Hello Xyce team,
I am experiencing an issue possibly related to openmpi implementation.
I have this machine: HP ProLiant DL580 G9
It has 4 processors. Each processor is an Intel Xeon E5-8880 v4
All 4 processors are a part of the same motherboard. They are NOT connected via ethernet and are not treated like nodes.
The processor has 22 cores 2 threads per core so 44 slots per processor.
For simplicity, slots 0-43 are associated with processor 0, 44-87 with processor 1, etc.
When I run mpirun with varying number of slots (4, 8 16, 32 etc.) and I use cpu-set within one processor (ex 0-43), I see my simulation results scale with number of slots. However, when I cross between two processors, the simulation time falls flat. ex. mpirun -n 4 --cpu-set 42-45 vs mpirun -n 4 --cpu-set 0-3 the difference is 300x.
The specific syntax I use is the following:
mpirun -n <num_nodes> --use-hwthread-cpus --nooversubscribe --cpu-set <cpu_set> Xyce <filename.spice> -hspice-ext all
I ran the mpi regression test and it didn't show any issues.

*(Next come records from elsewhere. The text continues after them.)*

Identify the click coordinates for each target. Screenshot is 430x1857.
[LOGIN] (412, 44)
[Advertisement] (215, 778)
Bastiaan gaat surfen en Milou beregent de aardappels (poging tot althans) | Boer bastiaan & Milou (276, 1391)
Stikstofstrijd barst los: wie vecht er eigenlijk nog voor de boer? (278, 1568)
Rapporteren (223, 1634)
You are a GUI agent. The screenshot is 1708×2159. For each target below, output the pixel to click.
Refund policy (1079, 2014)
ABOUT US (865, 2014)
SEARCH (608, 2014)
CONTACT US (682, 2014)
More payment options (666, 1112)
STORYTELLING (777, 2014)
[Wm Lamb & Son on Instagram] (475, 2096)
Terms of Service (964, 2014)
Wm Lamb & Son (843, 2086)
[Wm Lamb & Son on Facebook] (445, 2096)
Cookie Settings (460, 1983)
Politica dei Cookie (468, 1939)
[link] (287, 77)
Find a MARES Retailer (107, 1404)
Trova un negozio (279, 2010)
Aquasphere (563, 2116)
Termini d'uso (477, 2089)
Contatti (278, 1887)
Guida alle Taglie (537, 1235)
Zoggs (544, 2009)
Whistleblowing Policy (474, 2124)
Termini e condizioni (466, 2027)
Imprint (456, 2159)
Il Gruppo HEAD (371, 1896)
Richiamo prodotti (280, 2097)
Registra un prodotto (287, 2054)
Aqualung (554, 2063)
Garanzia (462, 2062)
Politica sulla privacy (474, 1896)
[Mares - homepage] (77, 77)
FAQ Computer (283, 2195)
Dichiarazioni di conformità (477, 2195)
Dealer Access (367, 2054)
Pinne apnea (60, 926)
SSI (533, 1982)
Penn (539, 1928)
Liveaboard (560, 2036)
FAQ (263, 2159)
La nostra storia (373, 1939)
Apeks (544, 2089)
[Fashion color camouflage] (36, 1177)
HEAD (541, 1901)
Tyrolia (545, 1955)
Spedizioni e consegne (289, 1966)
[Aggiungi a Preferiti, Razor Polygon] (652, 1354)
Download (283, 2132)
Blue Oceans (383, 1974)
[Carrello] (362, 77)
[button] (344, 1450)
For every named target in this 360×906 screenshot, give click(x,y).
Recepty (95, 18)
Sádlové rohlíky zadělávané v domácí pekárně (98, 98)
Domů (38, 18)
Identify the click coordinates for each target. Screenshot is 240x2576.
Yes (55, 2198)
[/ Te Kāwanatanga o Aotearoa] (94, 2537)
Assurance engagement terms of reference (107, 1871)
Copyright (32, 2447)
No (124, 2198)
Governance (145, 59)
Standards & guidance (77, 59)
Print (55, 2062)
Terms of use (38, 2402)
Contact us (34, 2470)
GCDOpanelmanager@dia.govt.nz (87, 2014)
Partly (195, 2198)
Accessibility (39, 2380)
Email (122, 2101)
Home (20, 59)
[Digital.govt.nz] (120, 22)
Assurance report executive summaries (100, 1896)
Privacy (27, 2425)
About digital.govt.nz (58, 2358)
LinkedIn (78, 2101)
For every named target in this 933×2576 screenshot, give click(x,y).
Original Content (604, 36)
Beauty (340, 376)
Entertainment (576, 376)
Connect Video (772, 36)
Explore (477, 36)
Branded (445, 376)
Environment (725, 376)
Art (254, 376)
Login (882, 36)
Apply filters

the versions of tools I'm running
xyce parallel 7.8
trilinos 12.12.1
openmpi 4.1.2
gcc 11.4.0
OS: ubuntu 22.04.3 LTS
machine:
https://www.hpe.com/psnow/doc/c04601208.html?jumpid=in_lit-psnow-redprocessor: Intel(R) Xeon(R) CPU E7-8880 v4 @ 2.20GHz
configuration : 2.5TB memory, 5TB storage
Is this something others have seen?
Thanks,
Eddy